[Activity] Reproduce the listing below exactly, beginning with its first line and ending with the line that holds "Given: Open the"; pictures are not part of the copy.
*** Opening Task material ***
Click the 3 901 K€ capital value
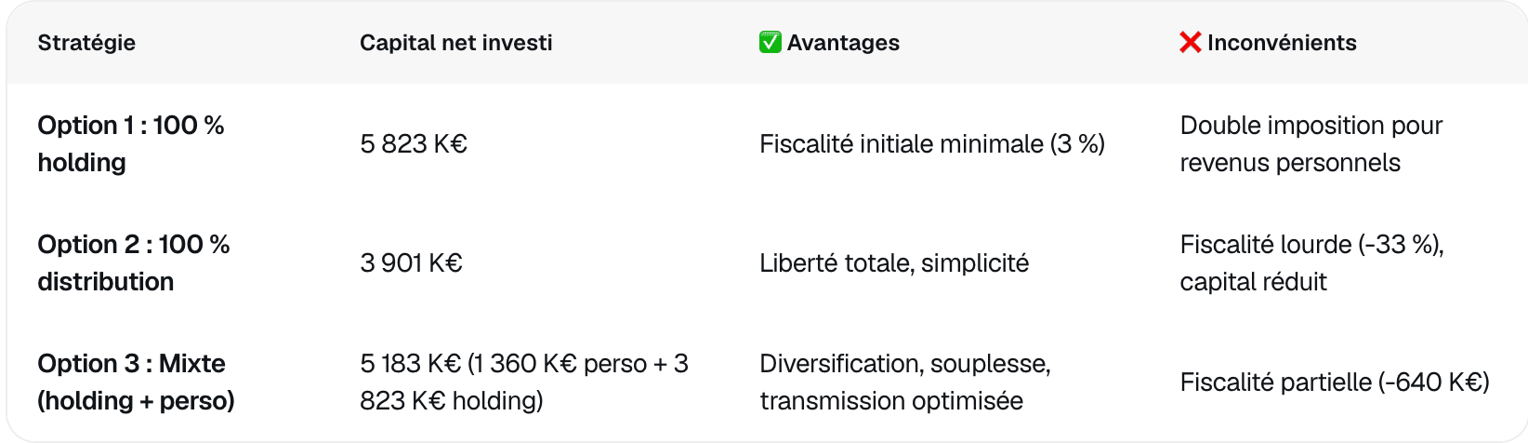This screenshot has height=443, width=1528. [x=411, y=263]
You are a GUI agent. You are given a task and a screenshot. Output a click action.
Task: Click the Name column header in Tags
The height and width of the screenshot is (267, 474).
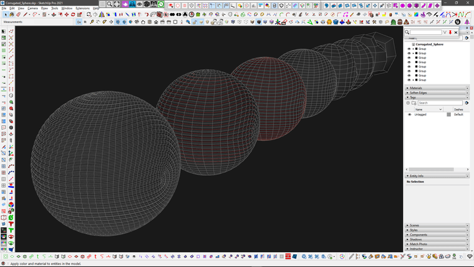click(x=419, y=109)
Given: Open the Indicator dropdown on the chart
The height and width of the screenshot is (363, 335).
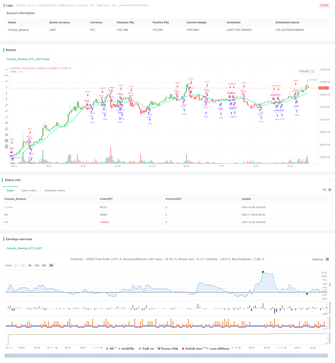Looking at the screenshot, I should 307,71.
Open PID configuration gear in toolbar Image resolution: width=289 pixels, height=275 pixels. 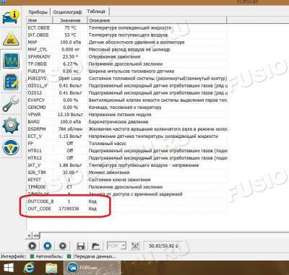[x=63, y=246]
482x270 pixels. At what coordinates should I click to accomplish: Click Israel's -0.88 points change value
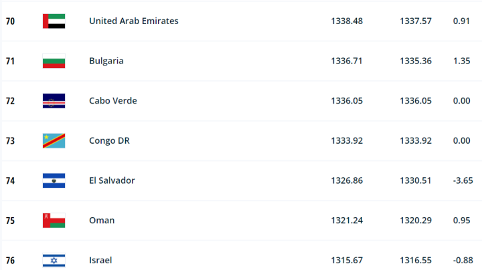463,260
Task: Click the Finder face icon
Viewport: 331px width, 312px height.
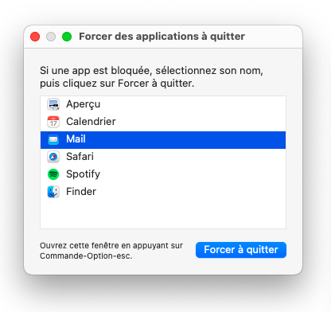Action: coord(53,192)
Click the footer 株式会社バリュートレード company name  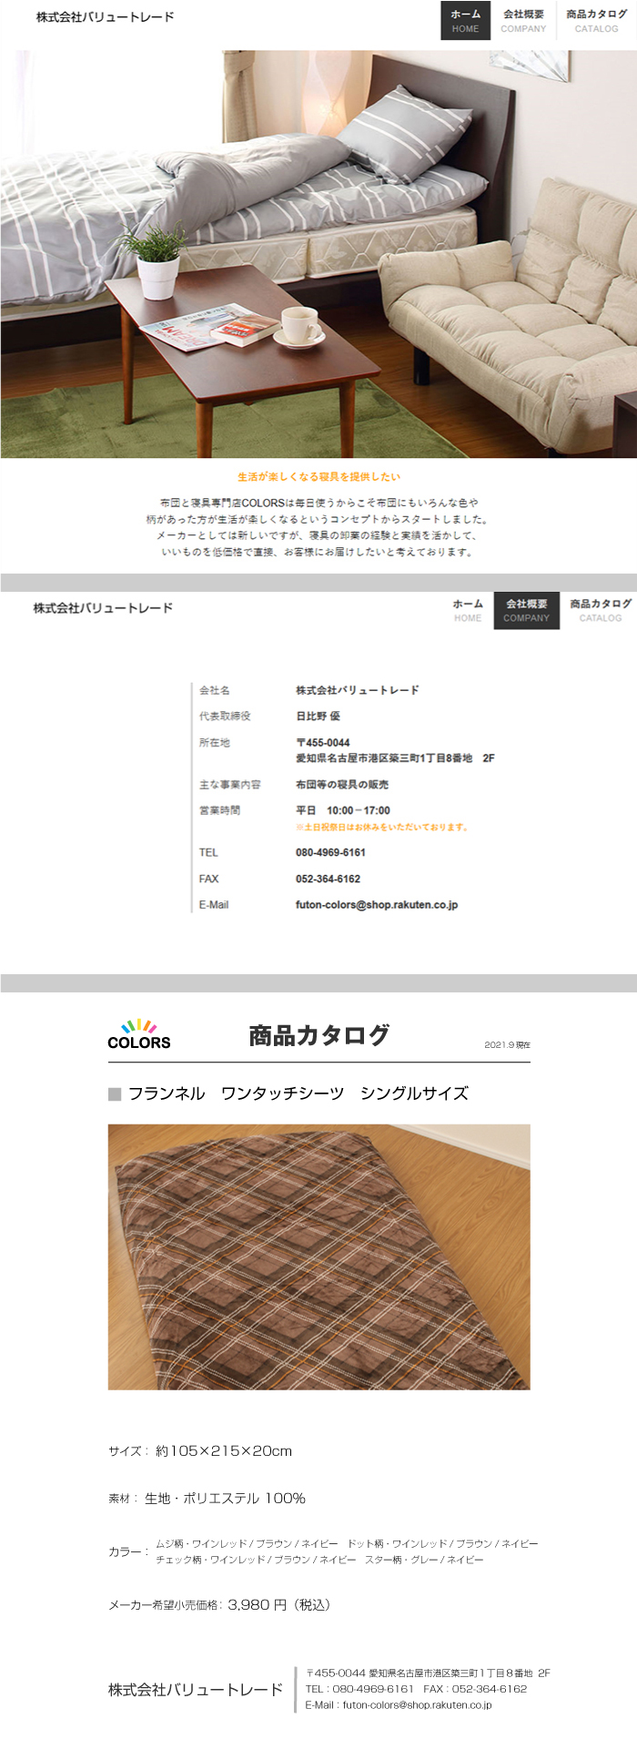(x=196, y=1690)
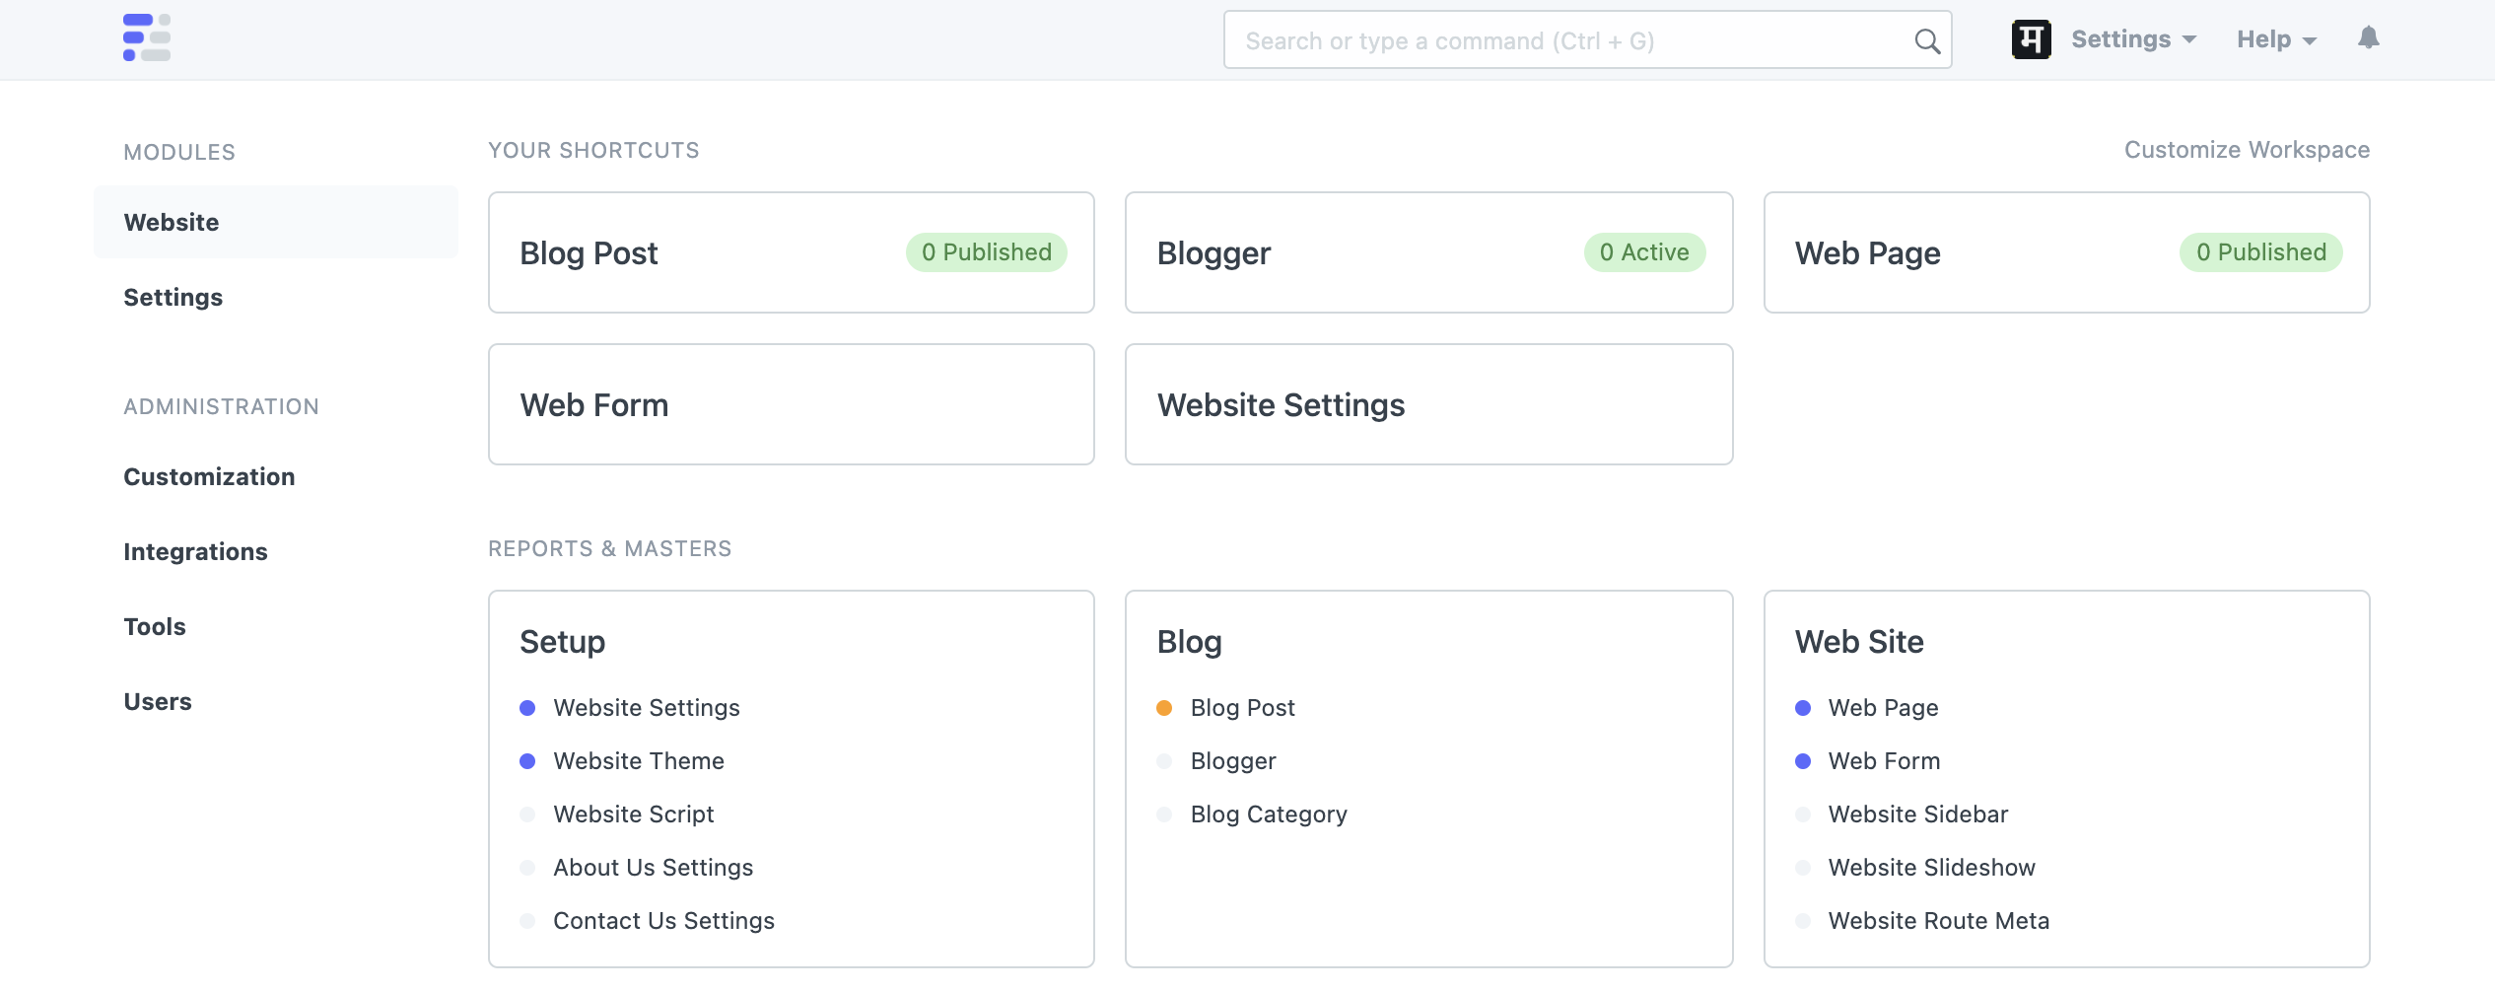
*** Closing Task material ***
[Written solution]
Click the 3 901 K€ capital value
This screenshot has height=443, width=1528. [x=411, y=263]
You are a GUI agent. You are given a task and a screenshot. Output a click action.
Task: Click the Name column header in Tags
The height and width of the screenshot is (267, 474).
click(x=419, y=109)
Given: Open the Indicator dropdown on the chart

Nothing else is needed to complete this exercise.